Scènes

Chaque été, Pascal Vrebos se repose de son hebdomadaire débat à RTL-TVI sur l'île de Patmos, dans le Dodécanèse. Là, tous les jours de l'été, de l'aube à midi, il écrit, mettant en forme les idées notées au fil des mois qui ont précédé, et accouche d'une pièce de théâtre.

"Thriller métaphysique"

"L'Imposteur", créé par Léonil McCormick et Jean-Marie Pétiniot au Théâtre de la Valette, fait d'ailleurs explicitement allusion à cet "atoll mystique" qui compte plus de chapelles que de jours dans l'année et où, selon la tradition, saint Jean composa son "Apocalypse". Le personnage principal s'appelle Jean et a eu dans la fameuse grotte une révélation susceptible de bouleverser le sort de l'humanité.

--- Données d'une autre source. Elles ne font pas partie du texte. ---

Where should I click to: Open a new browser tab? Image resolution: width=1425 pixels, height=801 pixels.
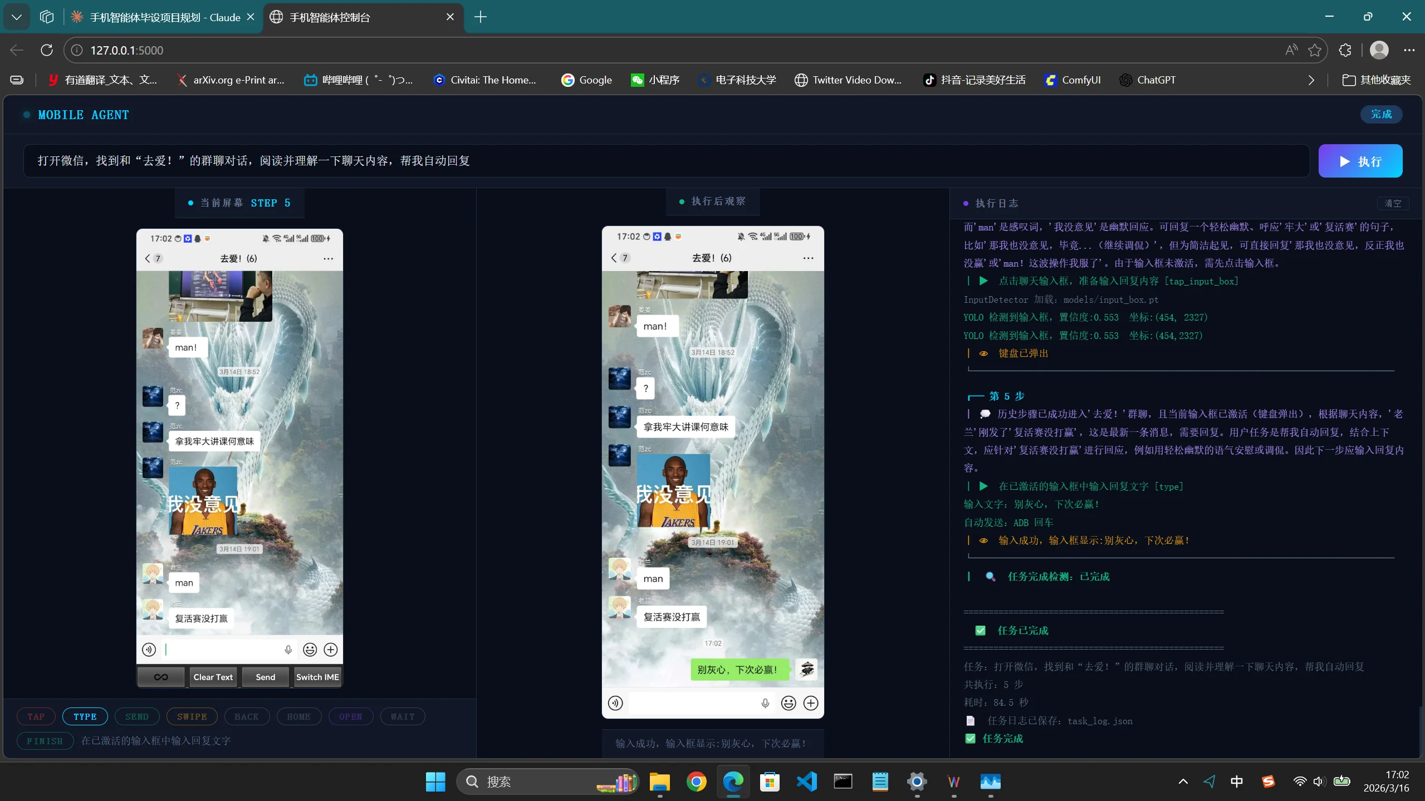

Réfugié dans son abri antiatomique, il négocie la divulgation de ce secret explosif avec le "Cartel", le "Consortium" et les médias. Il veut "mille millions de dollars" !

Survient un visiteur, Elias, envoyé par les dirigeants de la planète afin de percer à jour son "imposture". Oui, mais voilà, Jean n'est peut-être pas vraiment un imposteur...

Sur cette trame, Pascal Vrebos a tissé une fable métaphysico-théologique qui reprend la discussion du "Dieu est mort" lancé par Nietzsche.

Idéaliste rêveur blessé par la vie, Jean pense libérer l'humanité des crimes commis au nom de la religion en fournissant la preuve absolue de l'inexistence de Dieu. Jean-Marie Pétiniot s'est fait une dégaine de baba-cool attardé pour défendre ce personnage à la fois candide et retors, à sa manière.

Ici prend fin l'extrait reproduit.